[Date Prev][Date Next][Thread Prev][Thread Next][Date Index][Thread Index]

Re: Interview

Bert Peers wrote:
> Steve Baker wrote:
> > A more elegant thing is to store a 'magic number' at the top of the
> > file.
> > ALL Binary files should start with a 4 byte magic number anyway so that
> > you can check that you aren't being fed a file of the wrong kind - and
> > also so that the Linux/UNIX 'file' command can be set to recognise your
> > file type using /etc/magic.
> This sounds interesting; since I don't know zip about unix files, I wonder
> if this is actually a standard you're elaborating on, or just something you're
> proposing for PFile only ?  I mean, is every Unix file starting with this kind
> of magic number ? 

Every binary file is *supposed* to.  But it's not enforced anywhere.

> And is it a convention to make sure that swapping
> is always detectable ?

No - that's something *I* came up with when parsing some kinds of
binary file that exist with both endianness.

> (ie restrict the numbers to shorts where the 4 bytes
> make up a strictly increasing sequence or something)

No - don't use a short - that was just an example to make it easier
to understand.  Most people make their 4 byte magic number be three
"repesentative" ASCII characters plus a fourth byte - which (for
various reasons) is best with the most significant bit set.

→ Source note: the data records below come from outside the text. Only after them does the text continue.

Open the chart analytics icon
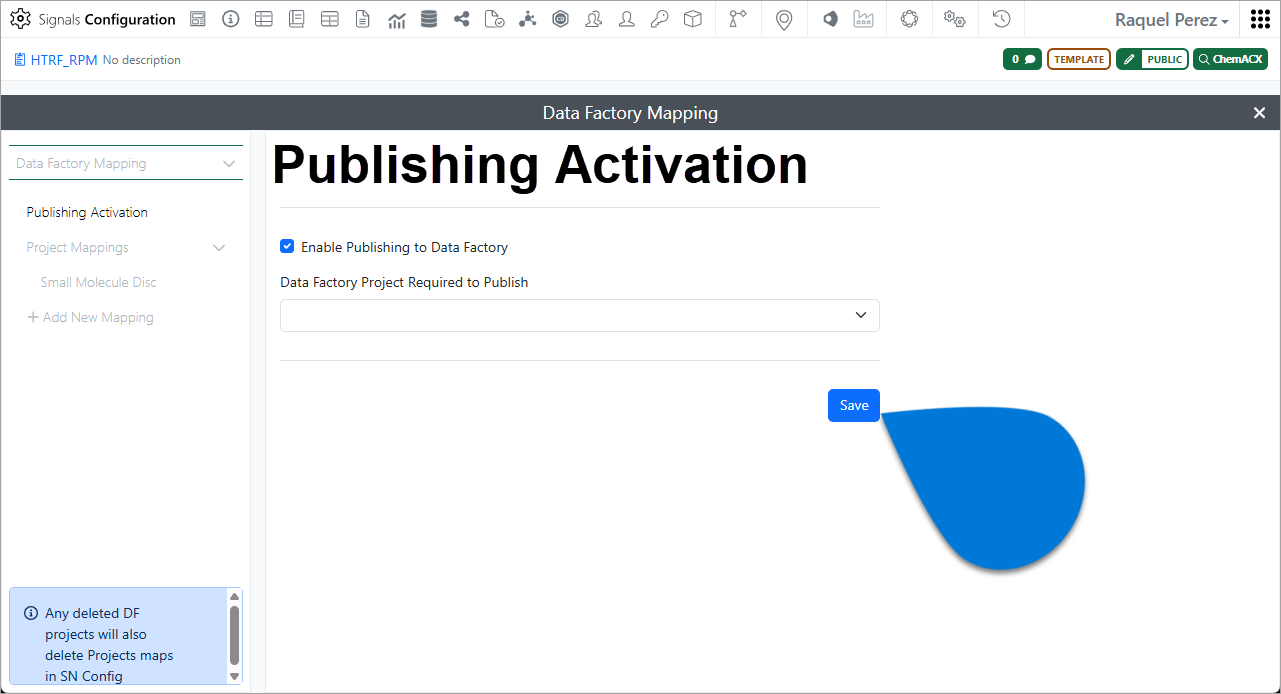1281x694 pixels. pos(396,19)
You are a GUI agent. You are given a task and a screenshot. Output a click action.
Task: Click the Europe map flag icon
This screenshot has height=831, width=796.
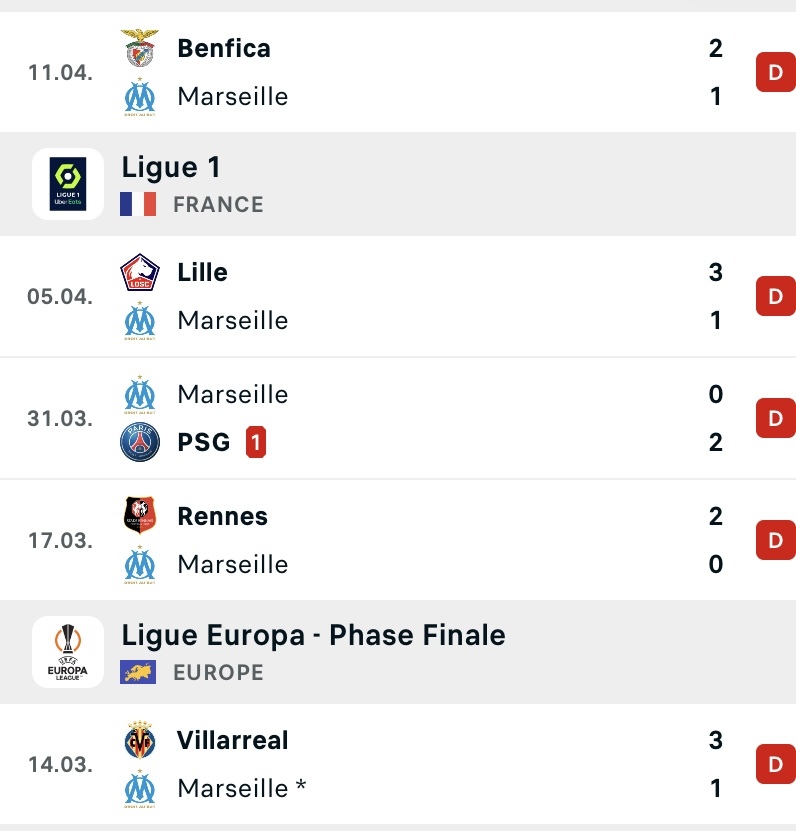[x=138, y=672]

If you look in /etc/magic, you'll find it knows about the magic
number conventions for hundreds of obscure file formats.

Some formats only start with two bytes of magic number. SGI image
files (for example) only have 0x01 and 0xDE to identify them.

Quite a few Windoze file formats work like that too. ".wav" files
start with 'RIFF', ".bmp" files start with 'BM'
> > When you read a file, first read the magic number. If you see 0x1234
> > don't
> > byte swap - if you see 0x3412, you need to swap.
> > The joy of this is that you don't have to byte swap when WRITING files,
> > so it halves the amount of work you have to do.  Hence, since each
> > machine
> > writes files in it's native format, but can read either swapped or not.
> Neat !!
> Note that there's no need to use a file ofcourse to merely detect swapping;
> from the Quake2 source :
> void Swap_Init (void)
> {
>  byte swaptest[2] = {1,0};
> // set the byte swapping variables in a portable manner
>  if ( *(short *)swaptest == 1)

That's a way to figure out whether the computer you are running
on is big or little endian. It doesn't tell you whether or not
you have to swap...you could have a little endian machine reading
a big endian file or vice versa...the point is that you don't care
which case you have.

With my approach, you don't care - you just look at the file - and
if it needs swapping, you swap it.

Steve Baker                  http://web2.airmail.net/sjbaker1
sjbaker1@airmail.net (home)  http://www.woodsoup.org/~sbaker
sjbaker@hti.com      (work)